— EXTRACTED INFORMATION —
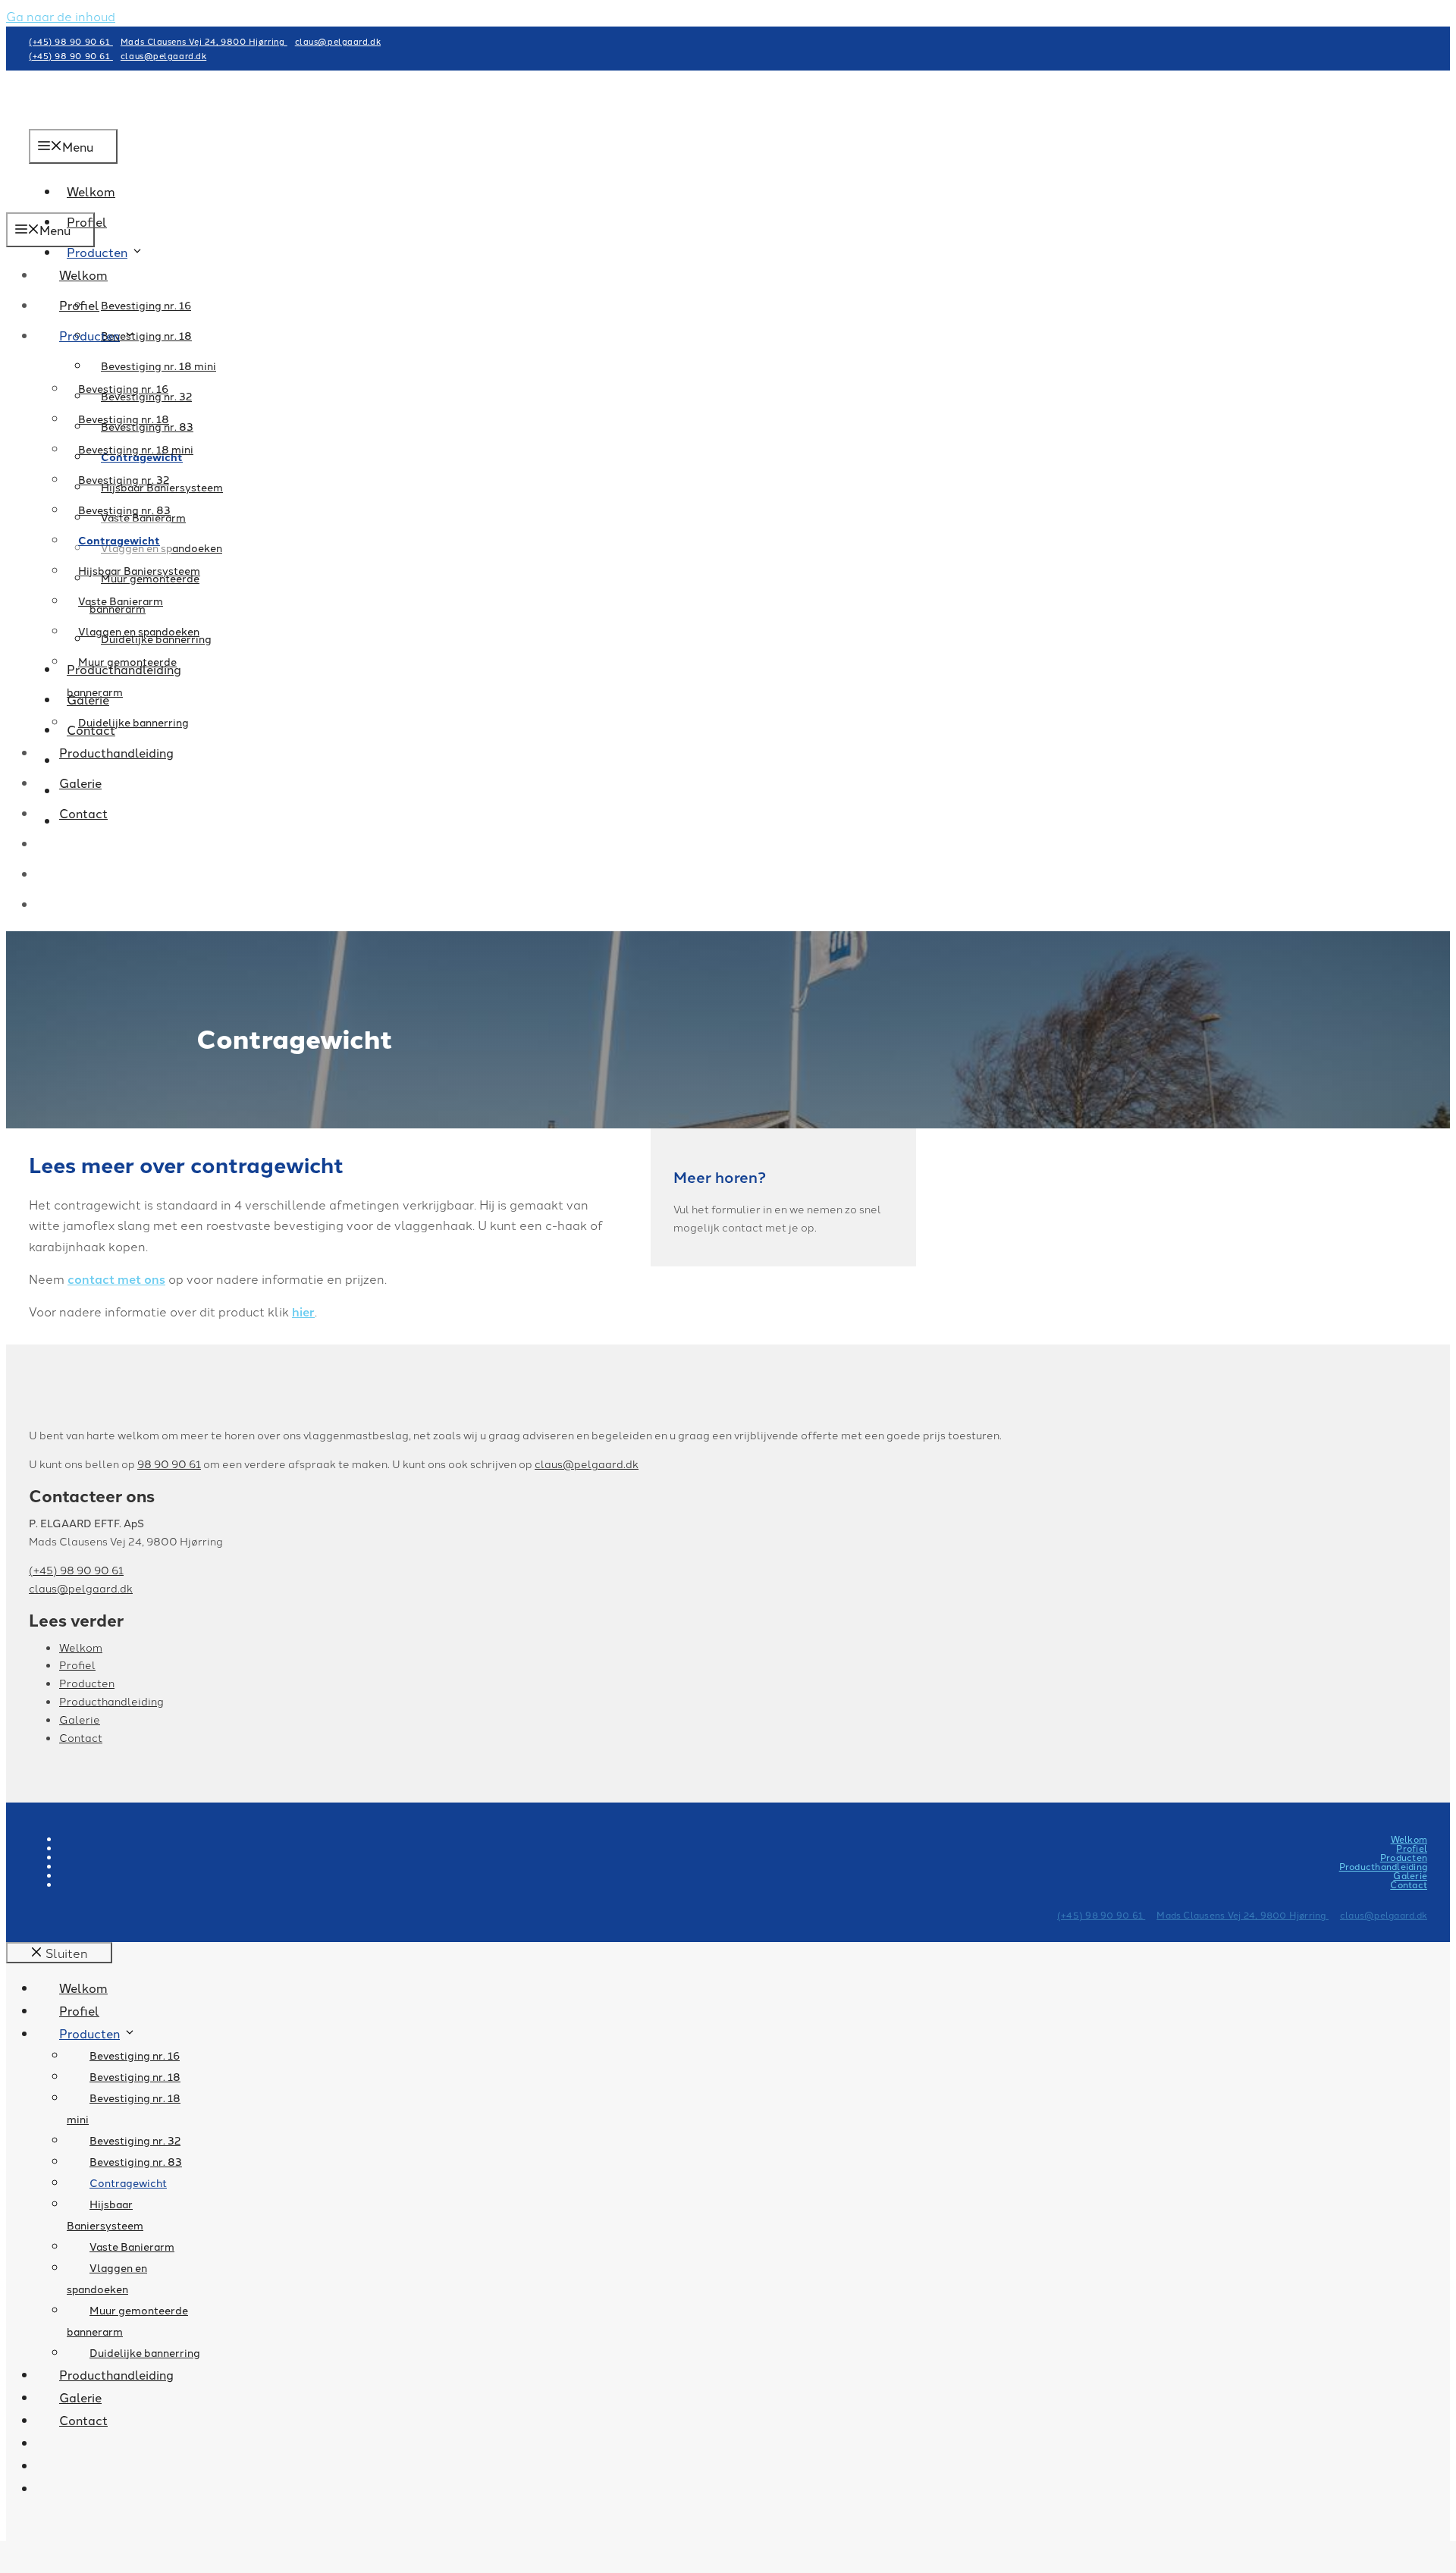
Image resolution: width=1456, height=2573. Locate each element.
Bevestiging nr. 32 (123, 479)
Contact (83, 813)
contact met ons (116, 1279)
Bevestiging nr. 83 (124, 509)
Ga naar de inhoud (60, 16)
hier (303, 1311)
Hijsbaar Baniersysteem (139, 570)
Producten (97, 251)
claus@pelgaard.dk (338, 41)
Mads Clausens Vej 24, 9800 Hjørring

==

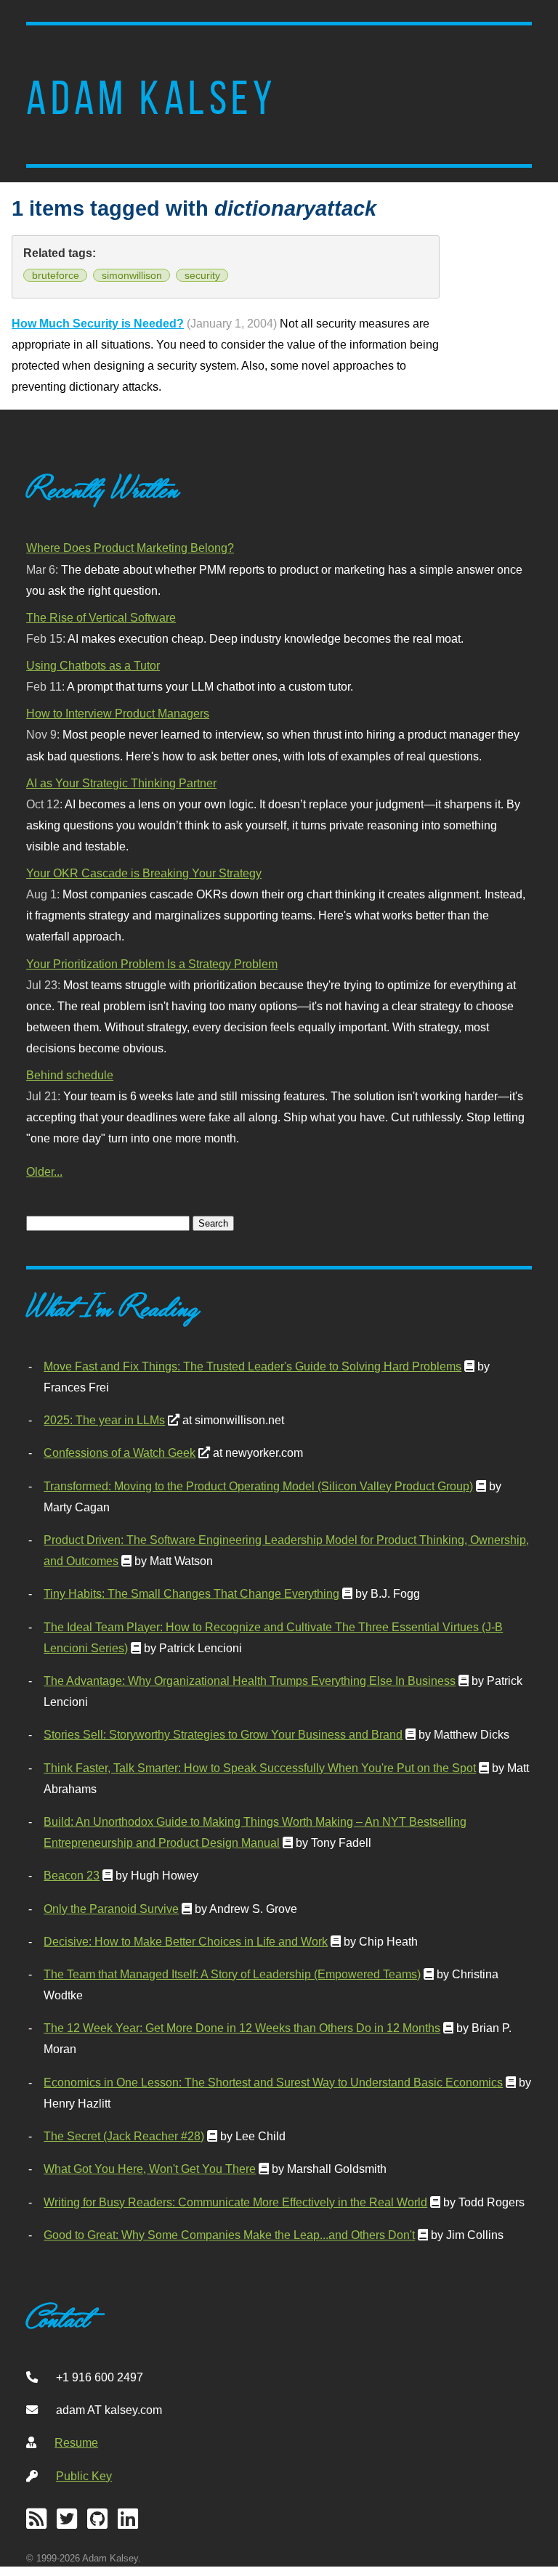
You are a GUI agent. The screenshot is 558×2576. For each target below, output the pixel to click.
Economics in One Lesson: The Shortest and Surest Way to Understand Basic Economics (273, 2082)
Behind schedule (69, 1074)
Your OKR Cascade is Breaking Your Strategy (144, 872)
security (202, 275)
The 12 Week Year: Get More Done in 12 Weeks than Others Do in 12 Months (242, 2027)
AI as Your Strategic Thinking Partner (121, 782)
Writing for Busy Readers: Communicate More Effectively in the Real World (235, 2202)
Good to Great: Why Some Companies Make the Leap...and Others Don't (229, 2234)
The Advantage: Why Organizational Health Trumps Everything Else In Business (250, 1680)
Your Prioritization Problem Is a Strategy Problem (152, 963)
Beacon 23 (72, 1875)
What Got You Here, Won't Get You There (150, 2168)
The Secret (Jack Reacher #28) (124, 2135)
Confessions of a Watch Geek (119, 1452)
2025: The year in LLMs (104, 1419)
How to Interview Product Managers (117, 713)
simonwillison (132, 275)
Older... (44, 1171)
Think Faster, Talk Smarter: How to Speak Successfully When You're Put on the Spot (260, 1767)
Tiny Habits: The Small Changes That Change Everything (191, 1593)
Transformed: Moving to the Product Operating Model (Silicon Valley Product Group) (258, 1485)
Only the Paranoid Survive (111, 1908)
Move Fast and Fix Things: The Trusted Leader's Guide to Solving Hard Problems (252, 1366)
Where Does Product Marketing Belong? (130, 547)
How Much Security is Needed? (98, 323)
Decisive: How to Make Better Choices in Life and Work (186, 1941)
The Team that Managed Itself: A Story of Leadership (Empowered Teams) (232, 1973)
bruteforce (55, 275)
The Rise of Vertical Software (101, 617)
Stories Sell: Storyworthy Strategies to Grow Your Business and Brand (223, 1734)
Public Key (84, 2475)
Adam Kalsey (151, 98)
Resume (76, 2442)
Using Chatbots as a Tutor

— PROBLEM DESCRIPTION —
Your answer should consist of every line from the entries that holds "Everything".

— TASK RESULT —
The Advantage: Why Organizational Health Trumps Everything Else In Business (250, 1680)
Tiny Habits: The Small Changes That Change Everything (191, 1593)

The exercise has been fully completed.